Not everybody is great at research or brainstorming, and that’s why the Order helps, but it is one of the things I, personally, like best about steampunk: when it’s a way to learn about the world or history.

Everybody Gets One

This has been an informal rule of ours. The idea is that many people don’t understand how our world works or haven’t explored Antiford in great detail when they first join. Most of the hard canon work people do happens when they first join with big ideas for their characters and bright enthusiasm.

We hate having to talk to newcomers and explaining that their ideas might not not work in the world quite as they had pictured, but in the best-case scenarios they can sometimes end up with stories they’re happier with and more excited about afterwards.

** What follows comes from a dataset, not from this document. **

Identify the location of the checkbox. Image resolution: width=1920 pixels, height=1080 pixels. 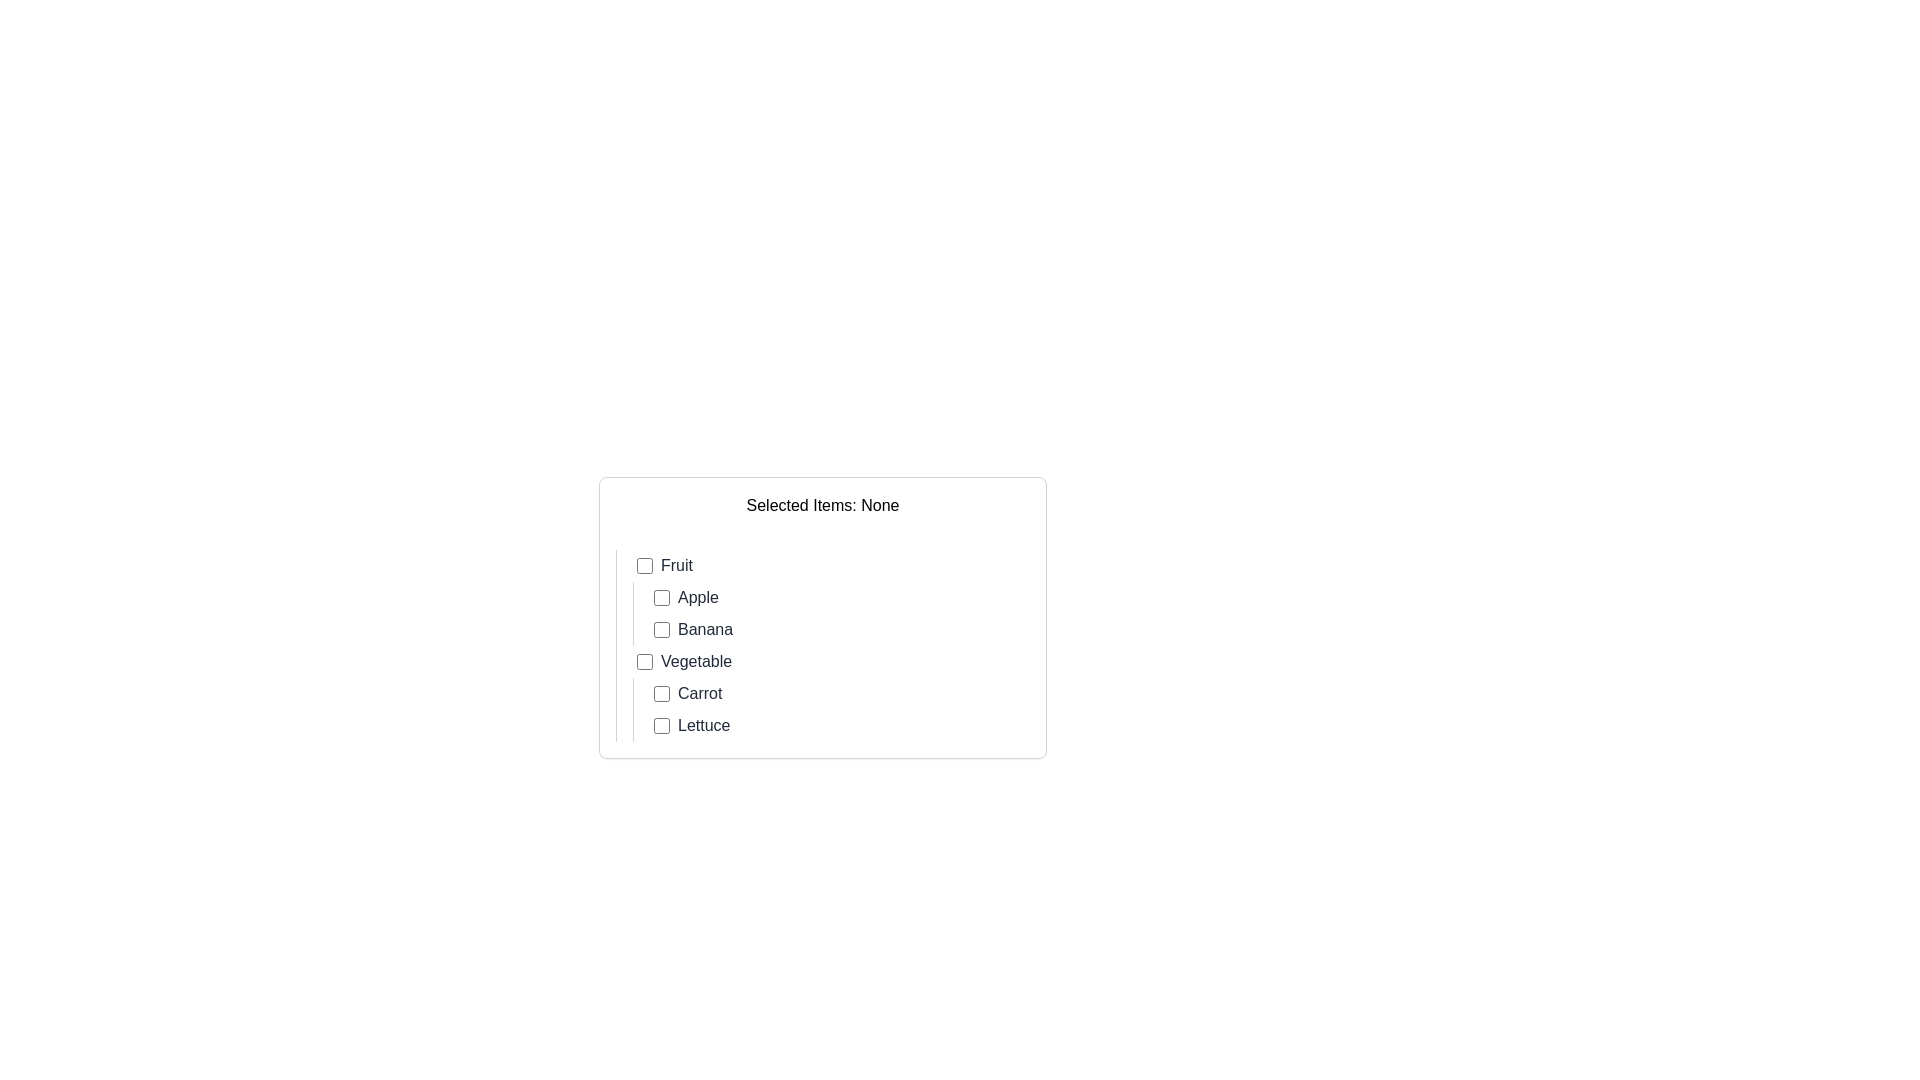
(662, 628).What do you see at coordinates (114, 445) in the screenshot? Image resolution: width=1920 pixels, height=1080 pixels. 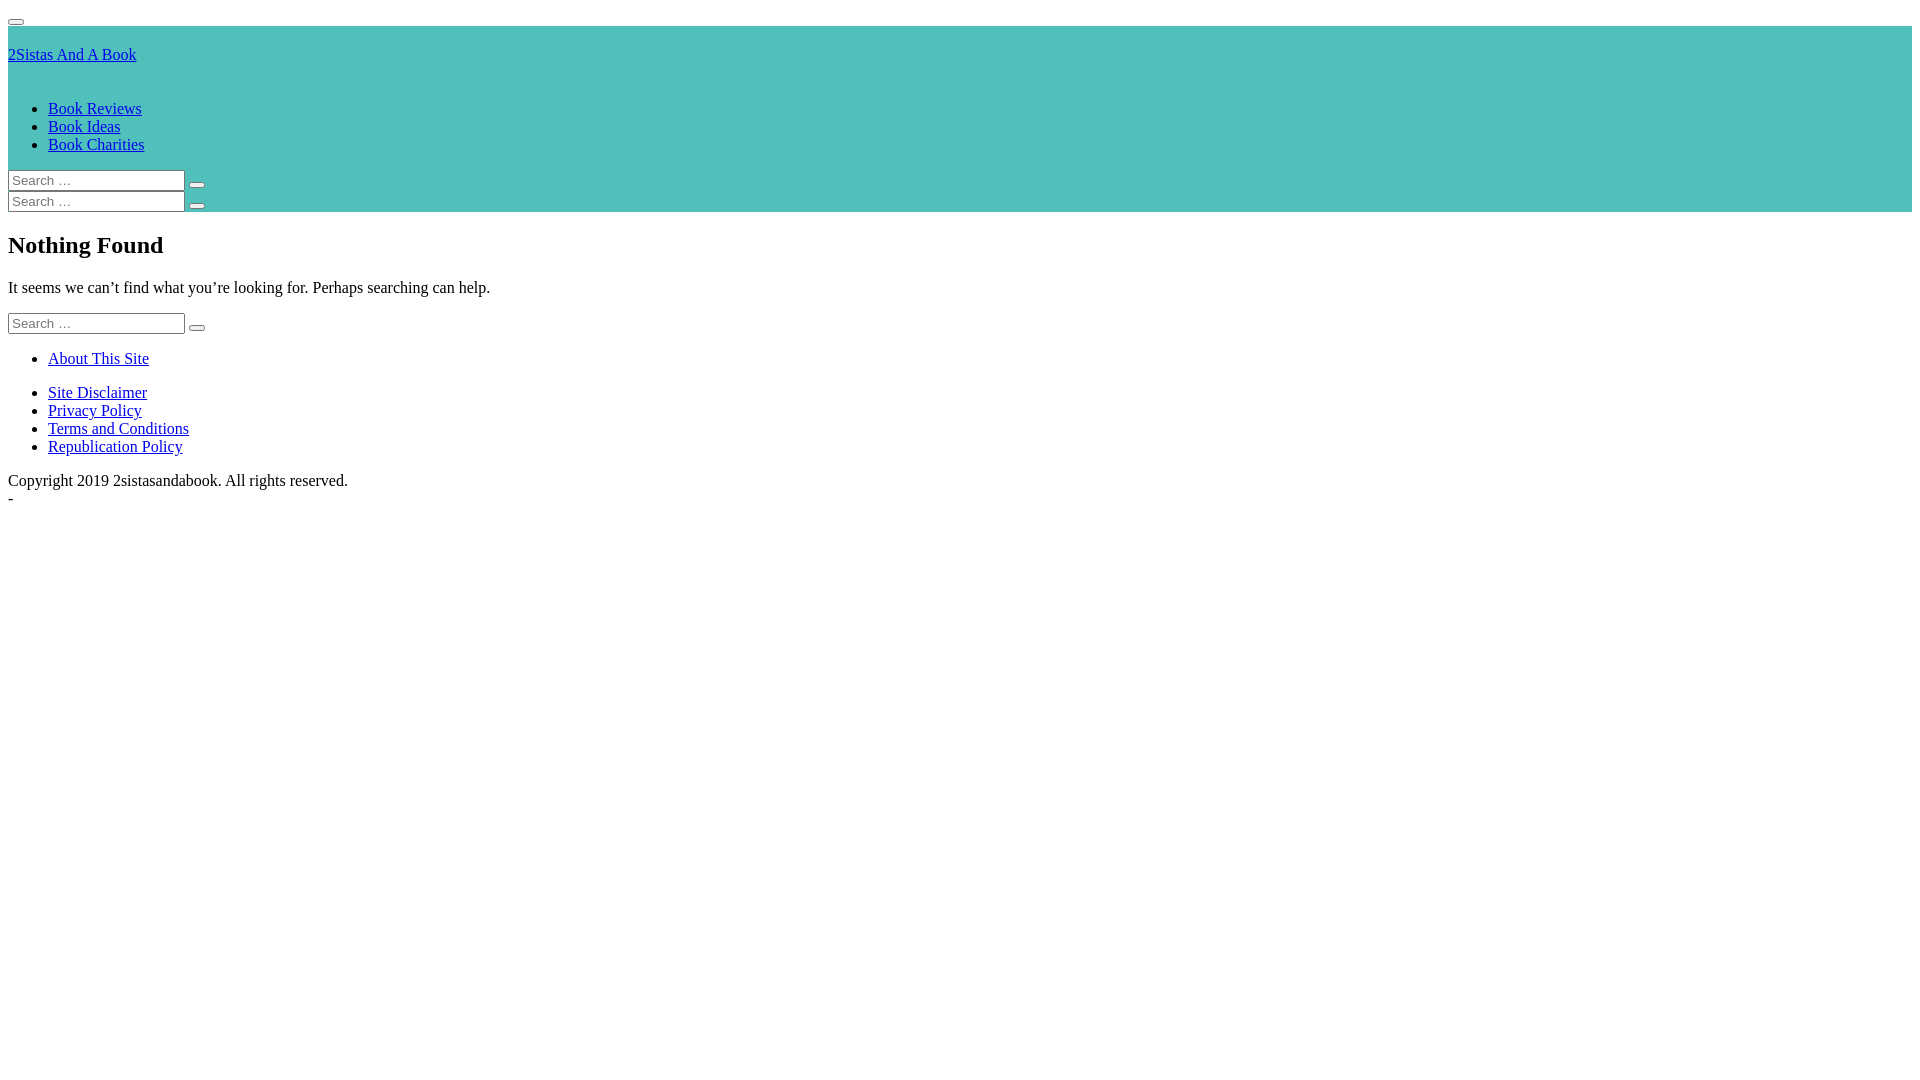 I see `'Republication Policy'` at bounding box center [114, 445].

So, the “everybody gets one” guideline was our way of saying we’d bend more than we would want to — though not break the world — at least once for most people, because we don’t really want to turn people off from being a citizen of Antiford by shooting down every one of their ideas. It’s bad for the world to go without fresh ideas, and bad for the community to discourage anyone from creating. However, you become an expert on why that "one" works for you and is so exclusive to just you, you don't get out of needing to explain the cultural aspect.

It’s not a hard rule, and we’d like to be able to make it easy and fun for people to create without it. Pushing the boundaries is still something best done after you understand them, and not while they’re still learning about them.

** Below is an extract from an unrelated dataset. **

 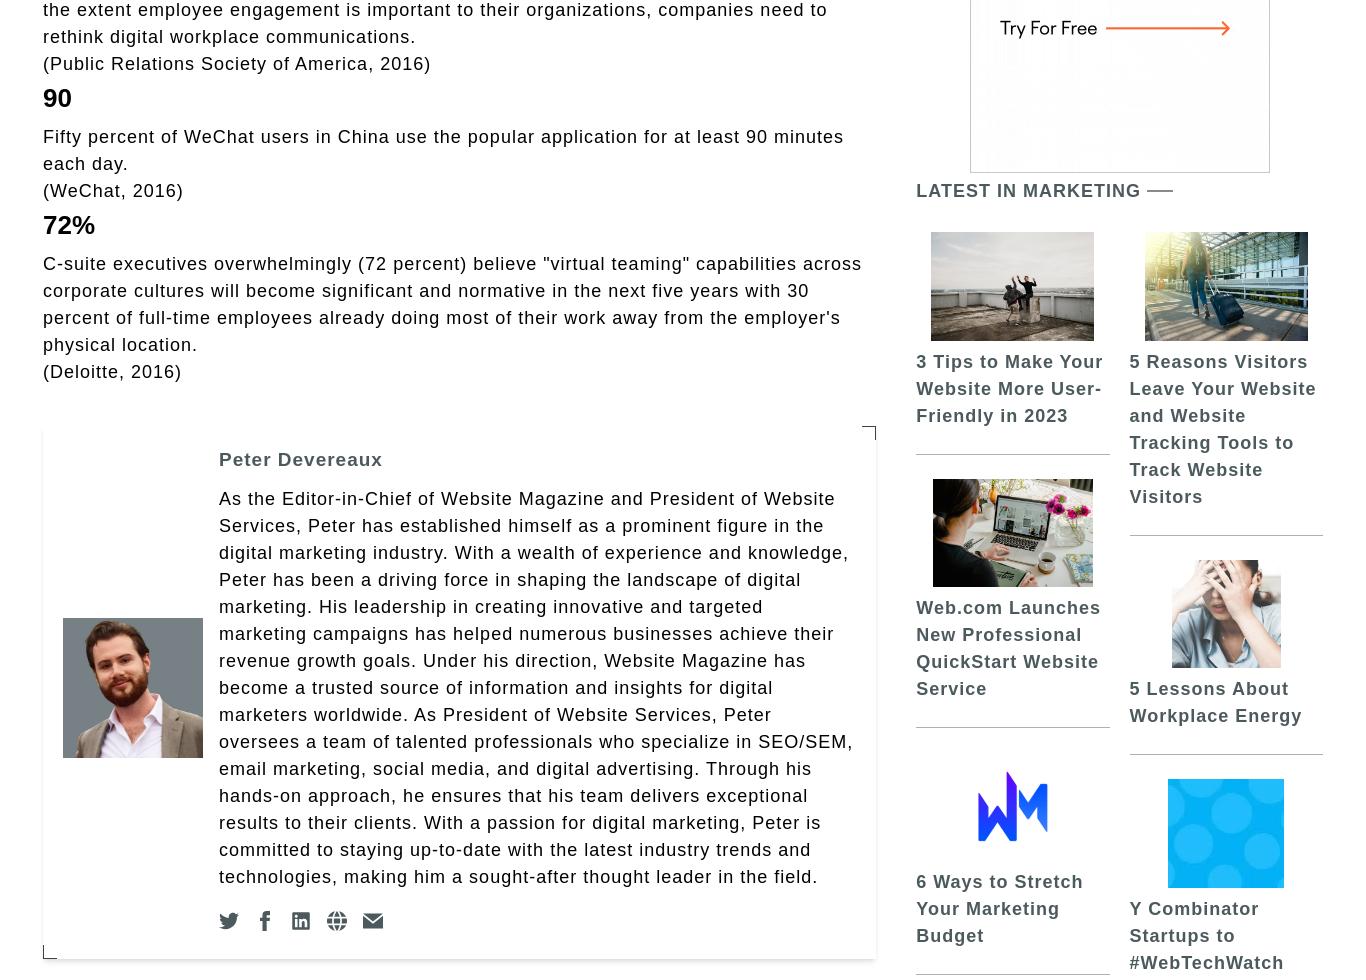 I want to click on 'Latest in  Marketing', so click(x=1027, y=190).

We love it when people dive head-first into Antiford and have a great time. Our world is an engine for community and creativity. However, our canon should never be used to halt or limit your creativity.

If you really want to create a gigantic Cth’ulu mech-suit for space-travel, we want you to build it and show us. We’ll help take photos and swap prop-making tips! It doesn’t have to work in our world for our community to love it, and we don’t want anyone to ever stop exploring and creating.

Many of our members have personal steampunk avatars, “steamsonas”, outside of Antiford. Some of our members are members of multiple groups. The more the merrier. The Order of the Badger’s members aren’t likely to join other groups while being so busy with Antiford, but they certainly want people in other groups to also be a part of Antiford, its community and its world.

*please see Order of the Badger for a detailed explanation of “nuclear technology isn’t likely to even happen”. It’s a really deep science explanation for something that doesn’t quite belong in the encyclopedia.